***** Passage for review *****
From a revenue perspective, DiGuiseppe said his figures show the project would produce a net increase of $600,000 in annual taxes for the city over the $75,000 currently paid for the site.

“This is a big tax increase on the property to the city … This is pretty significant,” he said.

Tenants for the additional commercial spaces have not yet been secured, DiGuiseppe said – “It’s early in the game” – and “more than enough time” remains in terms of the purchase agreement currently in place with Mulligan’s Island ownership.

“If things fall into place, we hope to start construction in the spring,” he said, requesting that residents in support of the project contact their City Council representatives.

DiGuiseppe also said his company wants “to be a good neighbor” and reached out to the legal counsel for Cranston Neighbors for Smart Development regarding the revised site plan.

Opposition remains

McNally, however, said she and her group continue to harbor major concerns regarding the impact Cranston Crossing would have on the surrounding area – and that they view the revised plan not as a concession but as a “bait and switch,” part of a predetermined strategy.

A Nov. 13 Facebook post from the group reads: “The new plans still contain the Costco, gas station and all future commercial elements. The only change made was one alluded to at the Site Walk, and we believe that was the intention all along. The residential component was removed and the land is to be ‘gifted’ to the City, but that does not change the fact that a big-box development at Mulligan’s Island does not fit the existing zoning, land uses and the comprehensive plan. Coastal Partners LLC are attempting to put up a smokescreen with this ‘gifted land’ that would not counteract any of the negative impacts its proposal would have on the neighborhoods and City of Cranston.”
*****
To do
In the passage about the Cranston Crossing proposal, why does the opposition group say that giving the land to the City does not change its objection? Explain in one to three sentences.
***** Data under study *****
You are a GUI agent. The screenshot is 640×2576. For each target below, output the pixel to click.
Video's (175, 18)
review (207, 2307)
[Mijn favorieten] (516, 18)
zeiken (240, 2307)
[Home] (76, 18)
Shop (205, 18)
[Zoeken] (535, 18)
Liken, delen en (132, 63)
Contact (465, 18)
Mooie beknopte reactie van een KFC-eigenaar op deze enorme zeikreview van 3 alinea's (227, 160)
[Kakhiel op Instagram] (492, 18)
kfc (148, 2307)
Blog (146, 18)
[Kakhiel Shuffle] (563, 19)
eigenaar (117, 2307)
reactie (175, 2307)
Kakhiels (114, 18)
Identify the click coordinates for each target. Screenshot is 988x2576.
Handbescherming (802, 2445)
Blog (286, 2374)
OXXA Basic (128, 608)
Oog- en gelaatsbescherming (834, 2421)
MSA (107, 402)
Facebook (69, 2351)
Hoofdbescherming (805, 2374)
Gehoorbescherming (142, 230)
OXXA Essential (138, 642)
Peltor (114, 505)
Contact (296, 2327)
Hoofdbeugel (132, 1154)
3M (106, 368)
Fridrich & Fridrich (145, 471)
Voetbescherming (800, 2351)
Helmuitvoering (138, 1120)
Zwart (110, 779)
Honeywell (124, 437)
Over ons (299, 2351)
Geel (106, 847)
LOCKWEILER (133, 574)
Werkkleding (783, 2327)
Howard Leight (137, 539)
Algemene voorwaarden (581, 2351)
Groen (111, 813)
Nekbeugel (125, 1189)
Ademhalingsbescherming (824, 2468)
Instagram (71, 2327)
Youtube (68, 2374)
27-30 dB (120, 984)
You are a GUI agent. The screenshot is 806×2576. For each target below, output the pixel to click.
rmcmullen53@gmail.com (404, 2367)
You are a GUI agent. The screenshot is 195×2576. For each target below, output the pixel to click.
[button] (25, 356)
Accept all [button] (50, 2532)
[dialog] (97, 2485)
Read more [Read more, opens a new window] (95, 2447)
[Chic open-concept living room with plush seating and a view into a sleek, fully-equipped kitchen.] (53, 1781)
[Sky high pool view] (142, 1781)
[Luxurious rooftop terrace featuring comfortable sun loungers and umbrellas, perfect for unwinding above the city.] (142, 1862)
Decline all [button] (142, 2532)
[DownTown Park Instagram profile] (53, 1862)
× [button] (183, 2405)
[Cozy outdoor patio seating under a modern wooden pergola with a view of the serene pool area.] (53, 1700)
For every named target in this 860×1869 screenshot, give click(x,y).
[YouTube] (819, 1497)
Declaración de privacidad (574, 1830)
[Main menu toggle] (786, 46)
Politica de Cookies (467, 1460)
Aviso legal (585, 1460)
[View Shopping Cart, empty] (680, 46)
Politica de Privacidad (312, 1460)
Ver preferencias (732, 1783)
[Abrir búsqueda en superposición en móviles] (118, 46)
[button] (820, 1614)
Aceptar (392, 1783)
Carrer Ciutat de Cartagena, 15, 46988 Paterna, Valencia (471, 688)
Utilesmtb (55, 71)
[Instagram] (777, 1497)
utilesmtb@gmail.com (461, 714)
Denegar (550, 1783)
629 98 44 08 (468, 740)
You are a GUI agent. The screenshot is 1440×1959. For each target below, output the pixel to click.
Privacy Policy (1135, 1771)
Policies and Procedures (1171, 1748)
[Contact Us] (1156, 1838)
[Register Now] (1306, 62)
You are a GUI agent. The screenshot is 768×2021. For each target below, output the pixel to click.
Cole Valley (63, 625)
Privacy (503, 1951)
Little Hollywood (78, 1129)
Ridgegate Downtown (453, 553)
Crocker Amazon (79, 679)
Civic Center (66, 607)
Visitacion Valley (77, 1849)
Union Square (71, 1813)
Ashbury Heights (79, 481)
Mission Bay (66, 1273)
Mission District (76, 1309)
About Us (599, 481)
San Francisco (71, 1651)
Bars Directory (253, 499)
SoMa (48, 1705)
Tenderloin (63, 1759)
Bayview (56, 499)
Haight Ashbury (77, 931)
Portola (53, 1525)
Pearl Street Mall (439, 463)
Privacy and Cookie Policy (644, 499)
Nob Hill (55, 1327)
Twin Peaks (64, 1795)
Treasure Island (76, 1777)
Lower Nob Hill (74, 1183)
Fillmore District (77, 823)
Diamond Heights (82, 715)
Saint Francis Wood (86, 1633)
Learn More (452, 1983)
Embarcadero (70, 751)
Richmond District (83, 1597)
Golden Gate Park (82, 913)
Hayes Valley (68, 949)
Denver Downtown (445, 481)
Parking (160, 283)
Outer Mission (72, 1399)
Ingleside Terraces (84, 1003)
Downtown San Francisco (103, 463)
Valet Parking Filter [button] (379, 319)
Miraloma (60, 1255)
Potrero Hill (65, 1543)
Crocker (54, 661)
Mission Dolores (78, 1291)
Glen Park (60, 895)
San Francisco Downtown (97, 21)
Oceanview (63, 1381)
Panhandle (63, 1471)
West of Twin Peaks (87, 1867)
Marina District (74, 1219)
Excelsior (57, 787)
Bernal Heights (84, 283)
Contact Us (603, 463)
*****
Answer to this problem
The group says the revised plans still include the Costco, the gas station and all future commercial elements, so a big-box development at Mulligan's Island still would not fit the existing zoning, land uses and comprehensive plan. In its view, the "gifted land" would not offset any of the proposal's negative impacts on the neighborhoods and the City of Cranston.